After enduring numerous delays and a failed SPAC merger, Circle is finally progressing toward a traditional IPO, teaming up with JPMorgan and Citi to lead what could become the largest crypto listing since Coinbase, as reported on March 31 by sources familiar with the situation.
The company, recognized for its USD Coin (USDC) stablecoin, is anticipated to publicly file its IPO documentation by the end of April.
While the specific timing for the listing remains unclear, this public filing will unveil the company’s financial status and proposed ticker symbol for the first time.
This action signifies Circle’s return to public markets after a previous attempt in 2021 fell through.
The company had earlier sought to go public through a merger with a special purpose acquisition company (SPAC), but that agreement fell apart in late 2022 due to increased regulatory scrutiny and a downturn in digital assets following the collapse of the FTX crypto exchange.
Investor scrutiny
USDC has solidified its position as a vital part of the crypto ecosystem, widely utilized for payments, trading, and decentralized applications.
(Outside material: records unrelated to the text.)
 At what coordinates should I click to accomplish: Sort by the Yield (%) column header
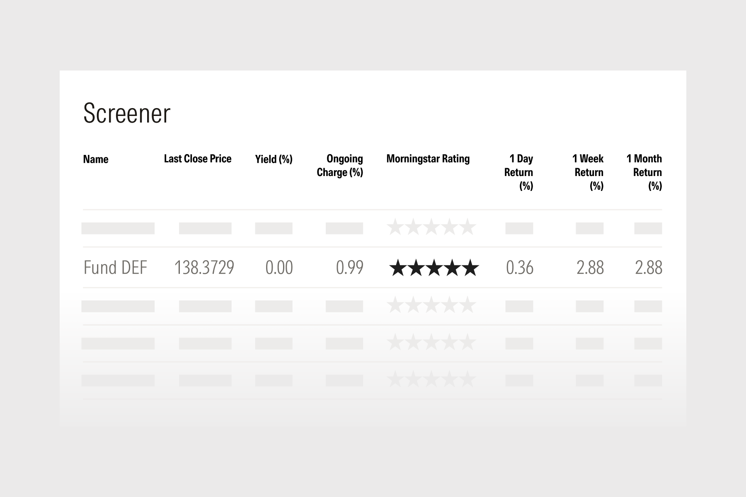(x=274, y=159)
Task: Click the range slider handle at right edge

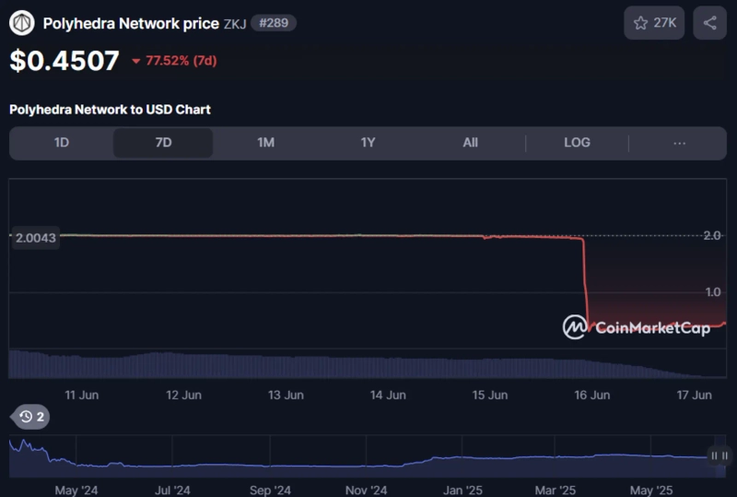Action: pyautogui.click(x=718, y=456)
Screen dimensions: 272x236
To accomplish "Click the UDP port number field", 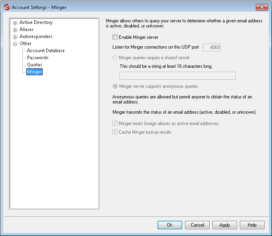I will click(212, 47).
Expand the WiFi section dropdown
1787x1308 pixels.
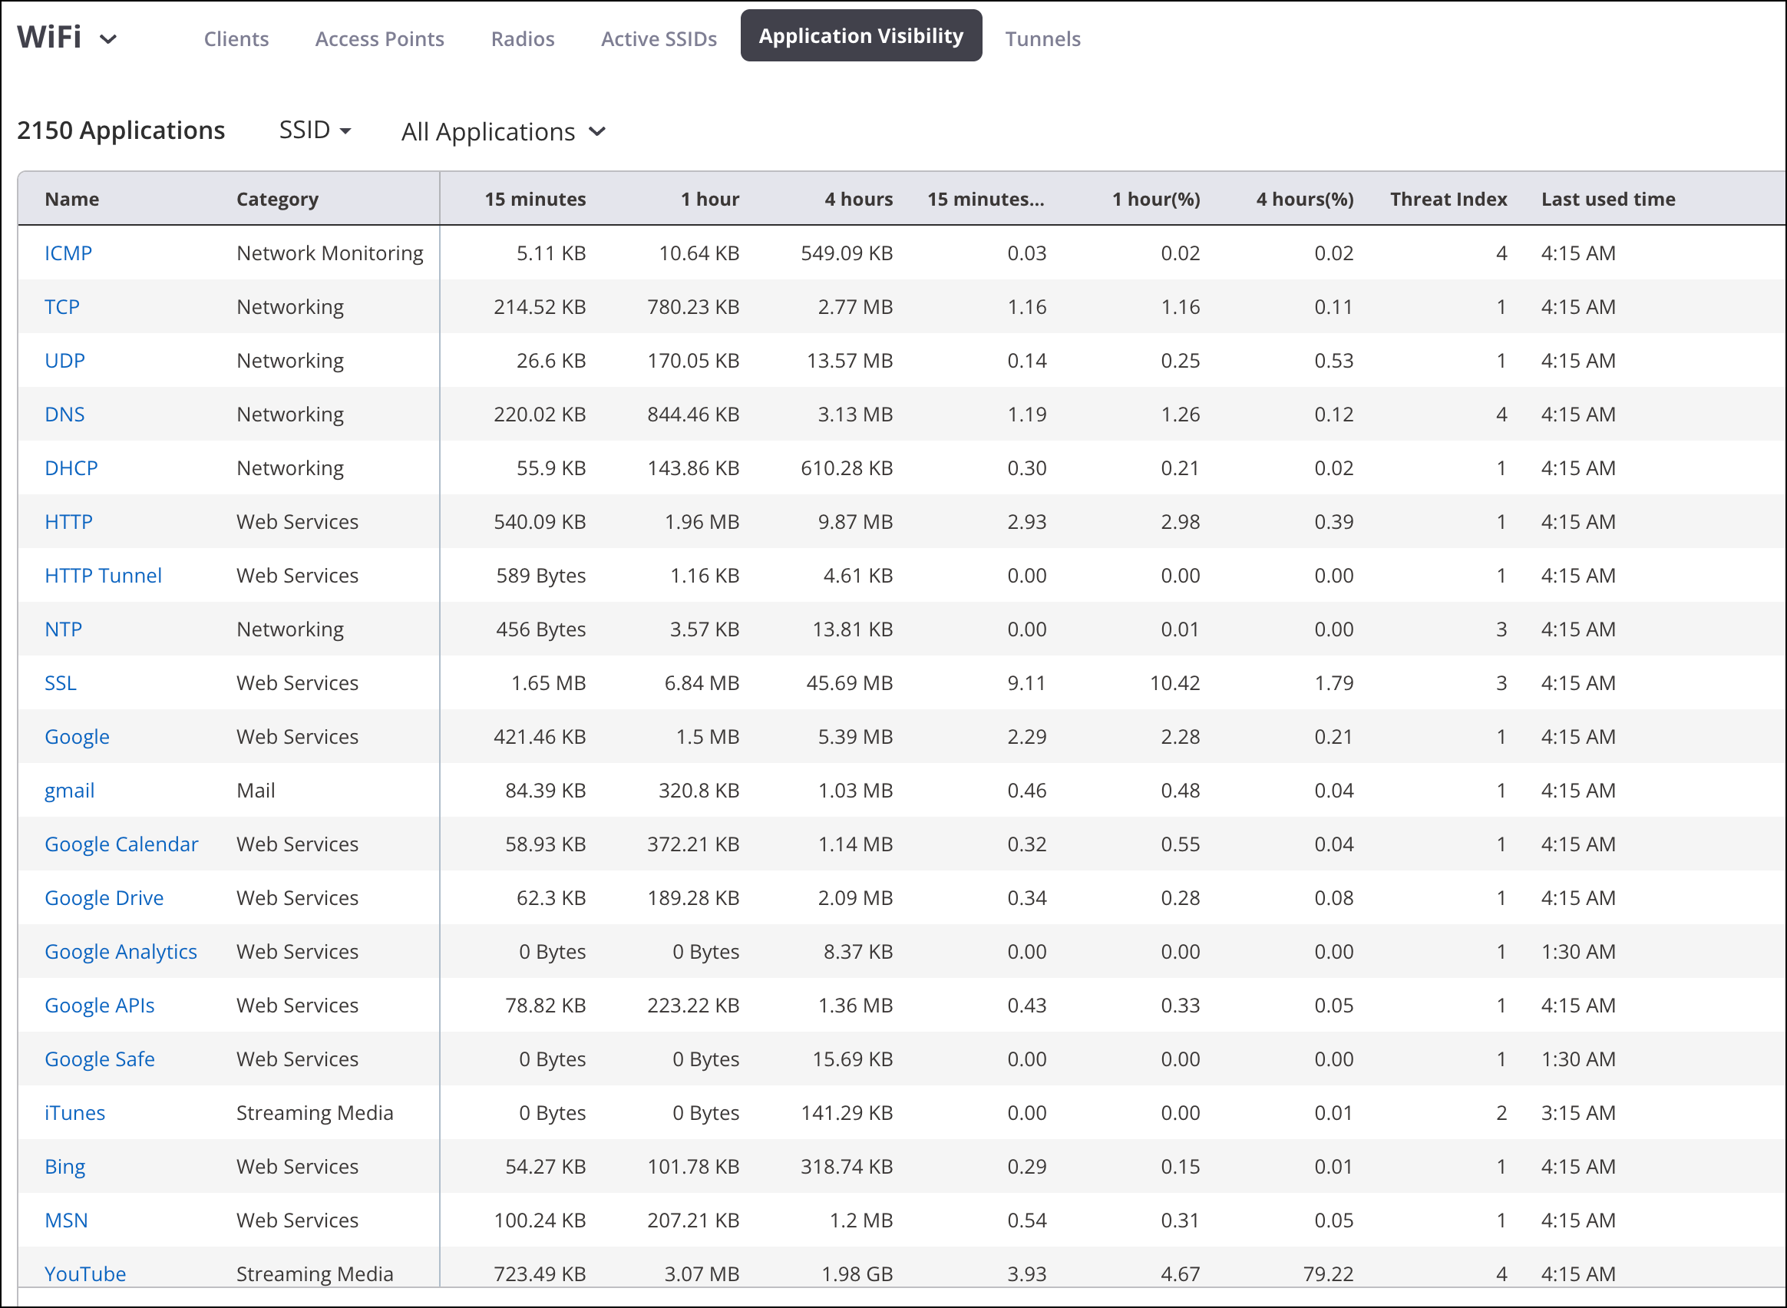pos(109,38)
Reaching a market capitalization of over $50 billion in 2022, USDC experienced a significant decline during the Silicon Valley Bank crisis in early 2023, when $3.3 billion of Circle’s reserves became temporarily inaccessible.
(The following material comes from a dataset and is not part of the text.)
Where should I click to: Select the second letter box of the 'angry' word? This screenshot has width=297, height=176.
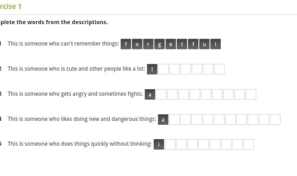[161, 94]
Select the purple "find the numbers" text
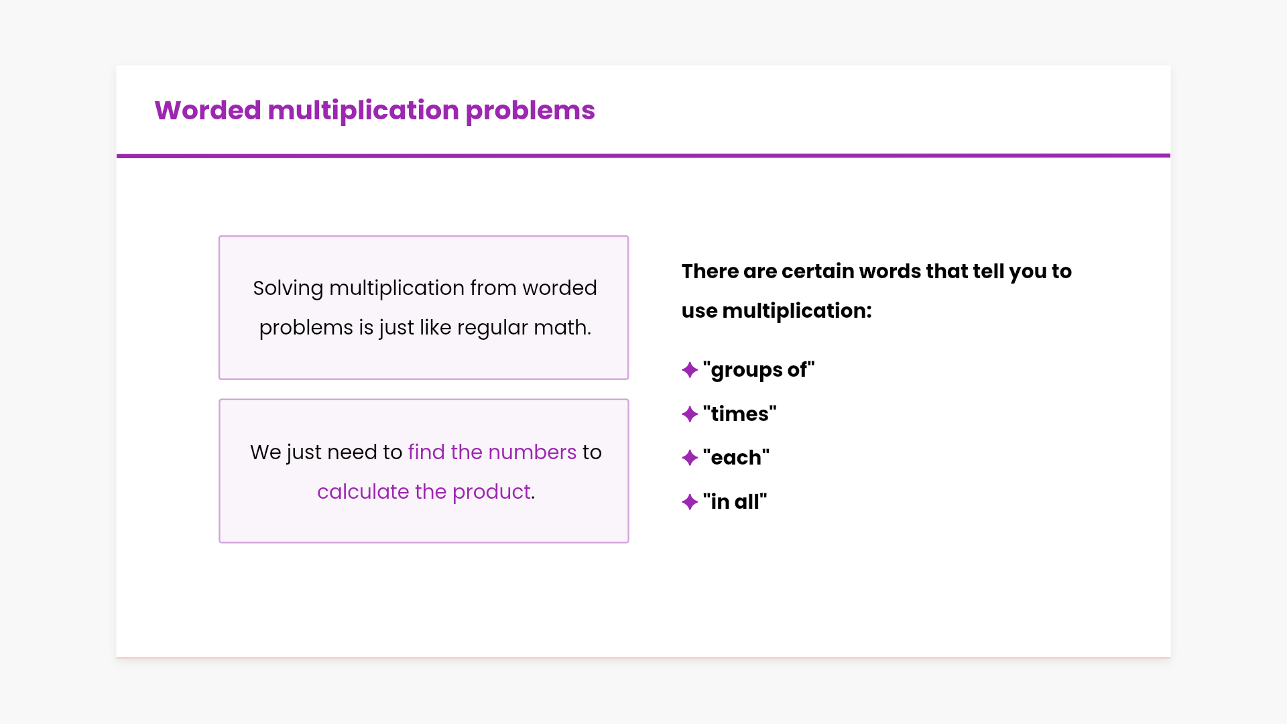The width and height of the screenshot is (1287, 724). (492, 453)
The stablecoin briefly lost its dollar peg but quickly regained stability after government intervention. As of March, USDC’s market cap has climbed to a new high of nearly $60 billion. Nonetheless, Circle is facing scrutiny regarding the diversity of its revenue streams.
Industry sources indicate that, according to unaudited financial data, almost all of the company’s income in early 2023 was derived from interest on reserve assets, such as US Treasuries and cash equivalents.
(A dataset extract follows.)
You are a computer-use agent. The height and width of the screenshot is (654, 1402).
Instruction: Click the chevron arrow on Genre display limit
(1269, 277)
Coinbase, a key ally in the issuance of USDC, generated more than $225 million in revenue related to USDC during the last quarter of 2024 alone.
Circle’s goal for its latest valuation is reportedly between $4 billion and $5 billion, a decrease from the $9 billion valuation established during its halted SPAC deal.
Reports suggest that the company’s shares last traded on private markets at about $5 billion.
IPO momentum builds
The impending offering coincides with a resurgence in the US IPO landscape. Thus far in 2025, public listings on American exchanges have markedly increased compared to the previous year, with over 70 companies debuting and raising close to $12 billion.
Circle may also gain from the rising political momentum surrounding stablecoin regulation.
The Senate Banking Committee advanced relevant legislation earlier this month, with similar action anticipated from the House in April. Meanwhile, President Donald Trump has voiced his support for digital assets and indicated his intention to sign stablecoin legislation by summer.
However, Circle will have competition in the market. Other stablecoins are emerging from both traditional financial institutions and crypto companies, including offerings from PayPal, Ripple, and potentially Fidelity.